[EXERCISE PROMPT] This task calls for copying every line in the data below that contains the word "will".

[RECORDS PROVIDED]
┄┄┄┄┄┄┄┄┄┄┄┄┄┄┄┄┄┄┄┄
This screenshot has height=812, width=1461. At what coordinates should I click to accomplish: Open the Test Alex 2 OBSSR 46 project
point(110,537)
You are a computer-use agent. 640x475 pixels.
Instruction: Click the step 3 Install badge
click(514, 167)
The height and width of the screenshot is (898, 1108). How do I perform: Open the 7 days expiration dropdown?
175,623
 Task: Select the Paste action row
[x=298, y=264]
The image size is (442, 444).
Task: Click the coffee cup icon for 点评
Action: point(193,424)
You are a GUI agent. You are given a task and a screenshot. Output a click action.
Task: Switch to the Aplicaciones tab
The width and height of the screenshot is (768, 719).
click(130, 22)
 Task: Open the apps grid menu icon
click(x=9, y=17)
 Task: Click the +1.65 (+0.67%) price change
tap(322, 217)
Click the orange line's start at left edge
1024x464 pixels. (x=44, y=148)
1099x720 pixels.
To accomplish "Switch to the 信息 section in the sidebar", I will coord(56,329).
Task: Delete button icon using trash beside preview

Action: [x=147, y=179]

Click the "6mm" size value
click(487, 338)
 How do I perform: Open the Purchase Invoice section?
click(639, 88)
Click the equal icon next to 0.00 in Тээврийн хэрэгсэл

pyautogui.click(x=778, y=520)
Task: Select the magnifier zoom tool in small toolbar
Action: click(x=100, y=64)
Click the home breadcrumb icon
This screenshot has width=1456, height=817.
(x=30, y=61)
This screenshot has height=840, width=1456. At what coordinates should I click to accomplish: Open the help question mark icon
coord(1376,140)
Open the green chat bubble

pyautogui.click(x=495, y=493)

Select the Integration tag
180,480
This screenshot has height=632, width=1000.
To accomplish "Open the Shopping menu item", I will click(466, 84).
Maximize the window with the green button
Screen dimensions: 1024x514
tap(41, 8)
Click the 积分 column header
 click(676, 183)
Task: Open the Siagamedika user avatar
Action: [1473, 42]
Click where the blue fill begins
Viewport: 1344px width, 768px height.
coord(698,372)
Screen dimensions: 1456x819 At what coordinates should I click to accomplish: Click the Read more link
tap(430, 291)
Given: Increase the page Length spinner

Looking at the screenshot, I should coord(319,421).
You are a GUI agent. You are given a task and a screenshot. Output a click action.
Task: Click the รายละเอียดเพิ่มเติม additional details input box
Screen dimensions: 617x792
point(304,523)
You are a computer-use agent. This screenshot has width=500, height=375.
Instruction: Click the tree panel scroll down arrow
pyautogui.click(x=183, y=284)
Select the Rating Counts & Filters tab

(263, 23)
┄┄┄┄┄┄┄┄┄┄┄┄┄┄┄┄┄┄┄┄
[TASK OUTPUT]
To accomplish "Switch to the 信息 section in the sidebar", I will coord(56,329).
To accomplish "Open the Shopping menu item", I will click(466, 84).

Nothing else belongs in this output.